● DIRECTIONS:
Reproduce the listing below word for word.
======== DATA FOR ANALYSIS
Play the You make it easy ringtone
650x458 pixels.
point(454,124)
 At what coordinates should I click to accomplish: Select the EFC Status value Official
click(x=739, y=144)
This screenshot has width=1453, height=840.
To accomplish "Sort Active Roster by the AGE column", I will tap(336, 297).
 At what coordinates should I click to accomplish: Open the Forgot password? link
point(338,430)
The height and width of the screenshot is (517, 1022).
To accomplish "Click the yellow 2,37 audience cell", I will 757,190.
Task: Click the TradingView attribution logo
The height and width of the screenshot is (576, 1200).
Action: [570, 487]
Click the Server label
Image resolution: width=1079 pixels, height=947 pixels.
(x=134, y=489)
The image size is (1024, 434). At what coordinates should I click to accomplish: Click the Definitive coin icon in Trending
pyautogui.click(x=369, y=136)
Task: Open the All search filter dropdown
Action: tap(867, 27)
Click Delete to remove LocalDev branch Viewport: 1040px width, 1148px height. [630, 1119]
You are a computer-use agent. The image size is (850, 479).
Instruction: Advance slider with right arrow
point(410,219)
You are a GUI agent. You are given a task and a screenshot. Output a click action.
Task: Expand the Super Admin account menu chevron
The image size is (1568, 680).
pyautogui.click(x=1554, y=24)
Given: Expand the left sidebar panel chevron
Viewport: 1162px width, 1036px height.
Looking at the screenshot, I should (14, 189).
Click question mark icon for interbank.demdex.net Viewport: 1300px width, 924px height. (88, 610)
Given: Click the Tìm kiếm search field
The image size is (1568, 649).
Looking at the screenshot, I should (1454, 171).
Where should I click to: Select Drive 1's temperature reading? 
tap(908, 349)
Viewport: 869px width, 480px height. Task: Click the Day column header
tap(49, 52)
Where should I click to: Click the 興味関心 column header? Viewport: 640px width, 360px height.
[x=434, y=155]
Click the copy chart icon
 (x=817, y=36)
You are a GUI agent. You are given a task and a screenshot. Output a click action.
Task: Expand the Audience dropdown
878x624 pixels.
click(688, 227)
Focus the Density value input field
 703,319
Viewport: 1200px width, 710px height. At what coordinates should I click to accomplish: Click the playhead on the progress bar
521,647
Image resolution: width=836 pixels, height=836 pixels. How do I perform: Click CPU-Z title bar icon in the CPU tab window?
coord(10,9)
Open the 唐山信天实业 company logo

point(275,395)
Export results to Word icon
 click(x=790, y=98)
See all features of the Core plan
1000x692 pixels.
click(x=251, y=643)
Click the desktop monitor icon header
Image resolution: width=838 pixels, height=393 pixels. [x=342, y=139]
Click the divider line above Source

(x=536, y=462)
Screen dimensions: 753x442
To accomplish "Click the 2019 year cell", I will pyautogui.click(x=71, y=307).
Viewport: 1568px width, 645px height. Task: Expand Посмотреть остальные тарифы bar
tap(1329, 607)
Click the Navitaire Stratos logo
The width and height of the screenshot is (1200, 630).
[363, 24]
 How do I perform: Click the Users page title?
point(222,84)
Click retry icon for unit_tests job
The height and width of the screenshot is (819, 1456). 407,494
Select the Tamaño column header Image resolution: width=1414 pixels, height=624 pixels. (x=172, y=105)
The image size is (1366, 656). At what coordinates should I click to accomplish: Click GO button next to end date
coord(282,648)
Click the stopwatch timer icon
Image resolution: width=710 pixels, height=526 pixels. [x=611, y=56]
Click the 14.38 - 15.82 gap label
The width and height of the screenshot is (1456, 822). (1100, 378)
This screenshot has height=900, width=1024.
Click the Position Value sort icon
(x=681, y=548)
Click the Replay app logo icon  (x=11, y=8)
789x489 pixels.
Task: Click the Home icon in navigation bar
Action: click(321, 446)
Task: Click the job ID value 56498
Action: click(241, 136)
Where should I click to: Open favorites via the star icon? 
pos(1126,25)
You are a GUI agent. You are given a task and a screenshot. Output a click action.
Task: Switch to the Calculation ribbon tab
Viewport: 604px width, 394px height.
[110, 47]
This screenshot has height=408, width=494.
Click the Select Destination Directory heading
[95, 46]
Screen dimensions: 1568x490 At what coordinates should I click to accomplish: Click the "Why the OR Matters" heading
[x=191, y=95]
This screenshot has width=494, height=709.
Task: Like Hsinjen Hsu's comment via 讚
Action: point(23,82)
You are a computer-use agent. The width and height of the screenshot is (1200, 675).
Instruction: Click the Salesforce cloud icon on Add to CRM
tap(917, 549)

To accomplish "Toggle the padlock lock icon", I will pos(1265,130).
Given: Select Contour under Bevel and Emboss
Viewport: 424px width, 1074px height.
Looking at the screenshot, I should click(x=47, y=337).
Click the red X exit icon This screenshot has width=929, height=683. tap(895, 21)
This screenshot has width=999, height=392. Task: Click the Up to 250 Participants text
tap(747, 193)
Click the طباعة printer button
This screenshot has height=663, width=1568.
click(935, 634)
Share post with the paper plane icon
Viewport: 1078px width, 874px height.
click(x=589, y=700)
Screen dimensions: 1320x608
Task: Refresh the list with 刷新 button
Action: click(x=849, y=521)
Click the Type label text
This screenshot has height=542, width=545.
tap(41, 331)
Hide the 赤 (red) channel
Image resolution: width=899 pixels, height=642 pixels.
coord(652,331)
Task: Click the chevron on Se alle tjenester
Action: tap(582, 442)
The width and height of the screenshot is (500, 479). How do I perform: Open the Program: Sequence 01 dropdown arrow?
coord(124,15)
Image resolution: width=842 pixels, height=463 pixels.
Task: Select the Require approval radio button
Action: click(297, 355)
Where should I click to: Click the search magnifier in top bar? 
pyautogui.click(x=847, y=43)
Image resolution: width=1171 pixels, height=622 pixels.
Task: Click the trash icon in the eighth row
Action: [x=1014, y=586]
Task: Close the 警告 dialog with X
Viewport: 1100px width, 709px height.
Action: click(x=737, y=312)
================
● RESPONSE:
Play the You make it easy ringtone
650x458 pixels.
point(454,124)
 At what coordinates should I click to accomplish: Select the EFC Status value Official
click(x=739, y=144)
This screenshot has width=1453, height=840.
To accomplish "Sort Active Roster by the AGE column", I will tap(336, 297).
 At what coordinates should I click to accomplish: Open the Forgot password? link
point(338,430)
The height and width of the screenshot is (517, 1022).
To accomplish "Click the yellow 2,37 audience cell", I will 757,190.
Task: Click the TradingView attribution logo
The height and width of the screenshot is (576, 1200).
Action: [570, 487]
Click the Server label
Image resolution: width=1079 pixels, height=947 pixels.
(x=134, y=489)
The image size is (1024, 434). At what coordinates should I click to accomplish: Click the Definitive coin icon in Trending
pyautogui.click(x=369, y=136)
Task: Open the All search filter dropdown
Action: tap(867, 27)
Click Delete to remove LocalDev branch Viewport: 1040px width, 1148px height. [630, 1119]
You are a computer-use agent. The image size is (850, 479).
Instruction: Advance slider with right arrow
point(410,219)
You are a GUI agent. You are given a task and a screenshot. Output a click action.
Task: Expand the Super Admin account menu chevron
The image size is (1568, 680).
pyautogui.click(x=1554, y=24)
Given: Expand the left sidebar panel chevron
Viewport: 1162px width, 1036px height.
Looking at the screenshot, I should (14, 189).
Click question mark icon for interbank.demdex.net Viewport: 1300px width, 924px height. (88, 610)
Given: Click the Tìm kiếm search field
The image size is (1568, 649).
Looking at the screenshot, I should (1454, 171).
Where should I click to: Select Drive 1's temperature reading? 
tap(908, 349)
Viewport: 869px width, 480px height. Task: Click the Day column header
tap(49, 52)
Where should I click to: Click the 興味関心 column header? Viewport: 640px width, 360px height.
[x=434, y=155]
Click the copy chart icon
 (x=817, y=36)
You are a GUI agent. You are given a task and a screenshot. Output a click action.
Task: Expand the Audience dropdown
878x624 pixels.
click(688, 227)
Focus the Density value input field
 703,319
Viewport: 1200px width, 710px height. At what coordinates should I click to accomplish: Click the playhead on the progress bar
521,647
Image resolution: width=836 pixels, height=836 pixels. How do I perform: Click CPU-Z title bar icon in the CPU tab window?
coord(10,9)
Open the 唐山信天实业 company logo

point(275,395)
Export results to Word icon
 click(x=790, y=98)
See all features of the Core plan
1000x692 pixels.
click(x=251, y=643)
Click the desktop monitor icon header
Image resolution: width=838 pixels, height=393 pixels. [x=342, y=139]
Click the divider line above Source

(x=536, y=462)
Screen dimensions: 753x442
To accomplish "Click the 2019 year cell", I will pyautogui.click(x=71, y=307).
Viewport: 1568px width, 645px height. Task: Expand Посмотреть остальные тарифы bar
tap(1329, 607)
Click the Navitaire Stratos logo
The width and height of the screenshot is (1200, 630).
[363, 24]
 How do I perform: Click the Users page title?
point(222,84)
Click retry icon for unit_tests job
The height and width of the screenshot is (819, 1456). 407,494
Select the Tamaño column header Image resolution: width=1414 pixels, height=624 pixels. (x=172, y=105)
The image size is (1366, 656). At what coordinates should I click to accomplish: Click GO button next to end date
coord(282,648)
Click the stopwatch timer icon
Image resolution: width=710 pixels, height=526 pixels. [x=611, y=56]
Click the 14.38 - 15.82 gap label
The width and height of the screenshot is (1456, 822). (1100, 378)
This screenshot has height=900, width=1024.
Click the Position Value sort icon
(x=681, y=548)
Click the Replay app logo icon  (x=11, y=8)
789x489 pixels.
Task: Click the Home icon in navigation bar
Action: click(321, 446)
Task: Click the job ID value 56498
Action: click(241, 136)
Where should I click to: Open favorites via the star icon? 
pos(1126,25)
You are a GUI agent. You are given a task and a screenshot. Output a click action.
Task: Switch to the Calculation ribbon tab
Viewport: 604px width, 394px height.
[110, 47]
This screenshot has height=408, width=494.
Click the Select Destination Directory heading
[95, 46]
Screen dimensions: 1568x490 At what coordinates should I click to accomplish: Click the "Why the OR Matters" heading
[x=191, y=95]
This screenshot has width=494, height=709.
Task: Like Hsinjen Hsu's comment via 讚
Action: point(23,82)
You are a computer-use agent. The width and height of the screenshot is (1200, 675).
Instruction: Click the Salesforce cloud icon on Add to CRM
tap(917, 549)

To accomplish "Toggle the padlock lock icon", I will pos(1265,130).
Given: Select Contour under Bevel and Emboss
Viewport: 424px width, 1074px height.
Looking at the screenshot, I should click(x=47, y=337).
Click the red X exit icon This screenshot has width=929, height=683. tap(895, 21)
This screenshot has width=999, height=392. Task: Click the Up to 250 Participants text
tap(747, 193)
Click the طباعة printer button
This screenshot has height=663, width=1568.
click(935, 634)
Share post with the paper plane icon
Viewport: 1078px width, 874px height.
click(x=589, y=700)
Screen dimensions: 1320x608
Task: Refresh the list with 刷新 button
Action: click(x=849, y=521)
Click the Type label text
This screenshot has height=542, width=545.
tap(41, 331)
Hide the 赤 (red) channel
Image resolution: width=899 pixels, height=642 pixels.
coord(652,331)
Task: Click the chevron on Se alle tjenester
Action: tap(582, 442)
The width and height of the screenshot is (500, 479). How do I perform: Open the Program: Sequence 01 dropdown arrow?
coord(124,15)
Image resolution: width=842 pixels, height=463 pixels.
Task: Select the Require approval radio button
Action: click(297, 355)
Where should I click to: Click the search magnifier in top bar? 
pyautogui.click(x=847, y=43)
Image resolution: width=1171 pixels, height=622 pixels.
Task: Click the trash icon in the eighth row
Action: [x=1014, y=586]
Task: Close the 警告 dialog with X
Viewport: 1100px width, 709px height.
Action: click(x=737, y=312)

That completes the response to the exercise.